Castlemourn is a campaign setting for the Dungeons & Dragons role-playing game by Ed Greenwood, published by Margaret Weis Productions, Ltd. The world of Castlemourn lost its past during a cataclysm, and now various races (including old, such as elves and dwarves, and new ones) try to find their history.

Setting
Castlemourn is a land searching for its past. Its people are unaware of their origins, the greatness of their history, or what disaster brought about the Dark Age that has engulfed the land. Some three hundred years before the setting's current era, there existed a magical place of shining towers and marvelous wonders called the Realm of Castles. Legends tell of a great war against fell creatures that destroyed the realm, leaving scorched ruins and crumbling citadels. Whatever befell this realm was so terrible that the gods have "cordoned" it off. No one is permitted to leave Castlemourn and those who find their way there, do so at their own peril, as adventurers, treasure hunters, and questors scour the land searching for relics, artifacts, and clues to their past. Castlemourn is a post-apocalyptic fantasy setting where kingdoms fight for power through political intrigue and outright warfare; where the brave seek their fortunes in dangerous ruins, and where everyone fears the unspeakable evil that shadows their land.

Races
In Castlemourn, one can find almost all of the core races, except half-orc.

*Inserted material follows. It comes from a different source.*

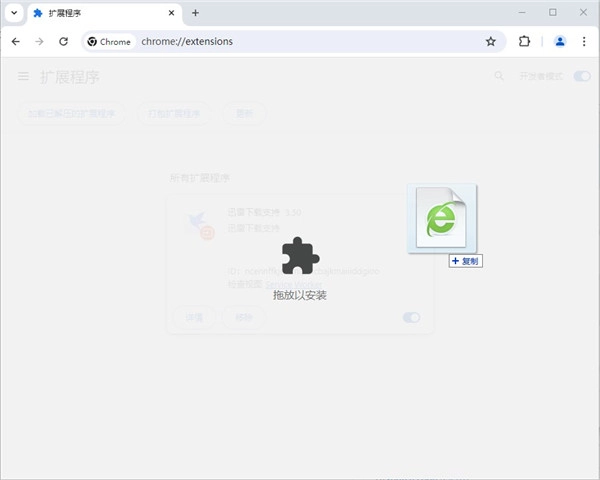Click the 打包扩展程序 button
600x480 pixels.
click(x=174, y=113)
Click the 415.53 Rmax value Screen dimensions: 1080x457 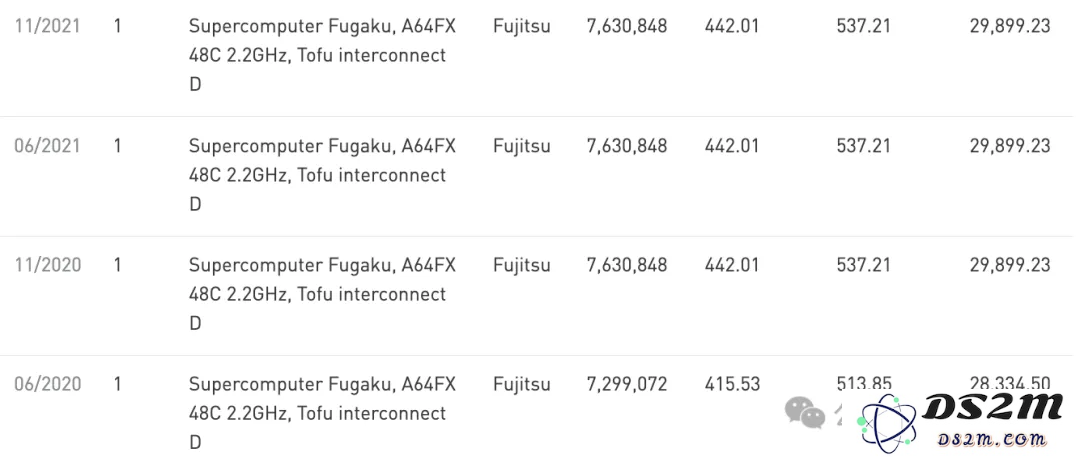coord(732,384)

However, their base abilities all changed in some ways.
Dwarves: Dwarves are a stout miner race, just like in the core settings. However, they perceive the world as an illusion, so they are more prone to be affected by illusions, but can ignore real dangers, as if they were only illusions.

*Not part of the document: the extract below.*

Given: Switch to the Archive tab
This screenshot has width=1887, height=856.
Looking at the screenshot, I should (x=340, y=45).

Elves: Elves are lithe creatures of the woods, who glow with light, and therefore hardly can hide from others.
Half-Elves: Just like their elven ancestors, they glow, but with a dimmer light.
Halflings: Small people, who are the masters of forging magical items.

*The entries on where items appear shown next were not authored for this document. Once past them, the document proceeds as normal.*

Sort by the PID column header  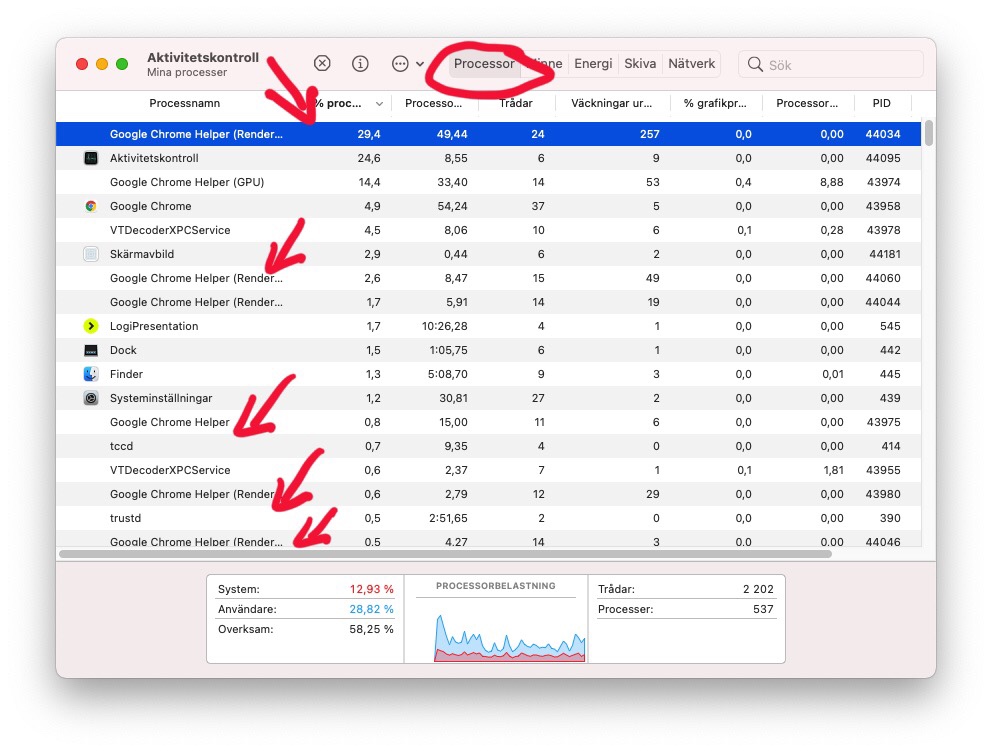(x=881, y=103)
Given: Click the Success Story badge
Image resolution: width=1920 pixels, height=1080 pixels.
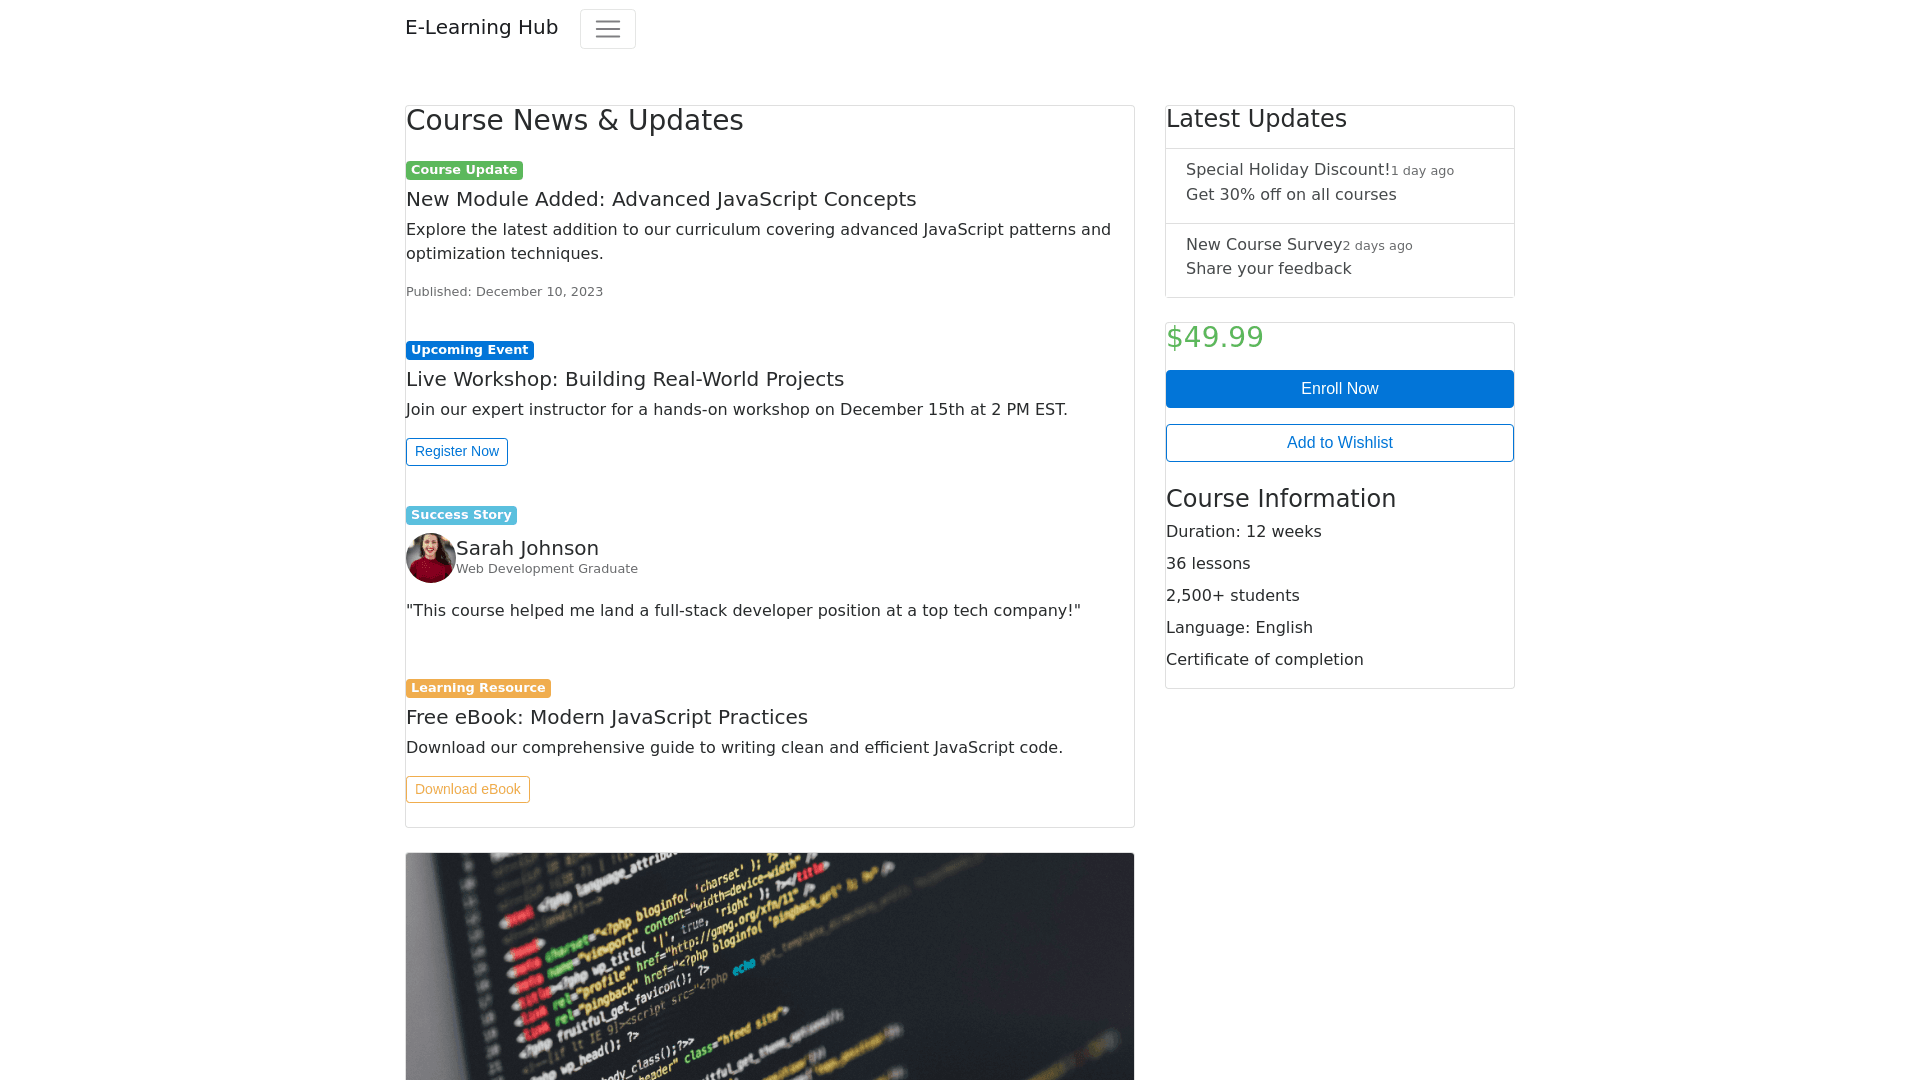Looking at the screenshot, I should pyautogui.click(x=461, y=515).
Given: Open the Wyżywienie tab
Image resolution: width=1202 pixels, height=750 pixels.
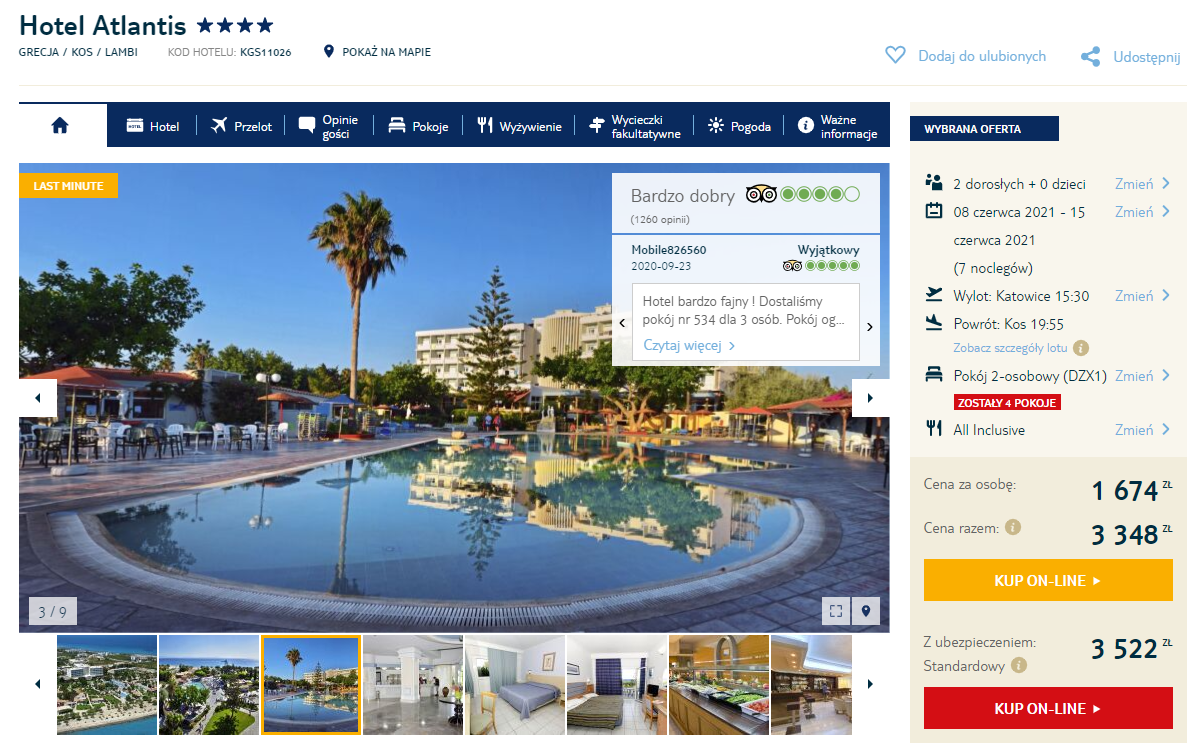Looking at the screenshot, I should pos(519,126).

Gnomes: Gnomes are little humanoids, who swore to commit a great task in their lives.
Godaunts: Fell beasts, who are looked down by other races. They are the equivalent of the half-orc.
Thaele: Vampire-like mysterious race.

Classes
There is only one extra class beside the core classes of D&D: the buccaneer. The buccaneers are pirates, seafaring swashbucklers. There are six prestige classes as well: dusked, faithless one, rhymesword, servant of the Seven, truesword knight and waymaster.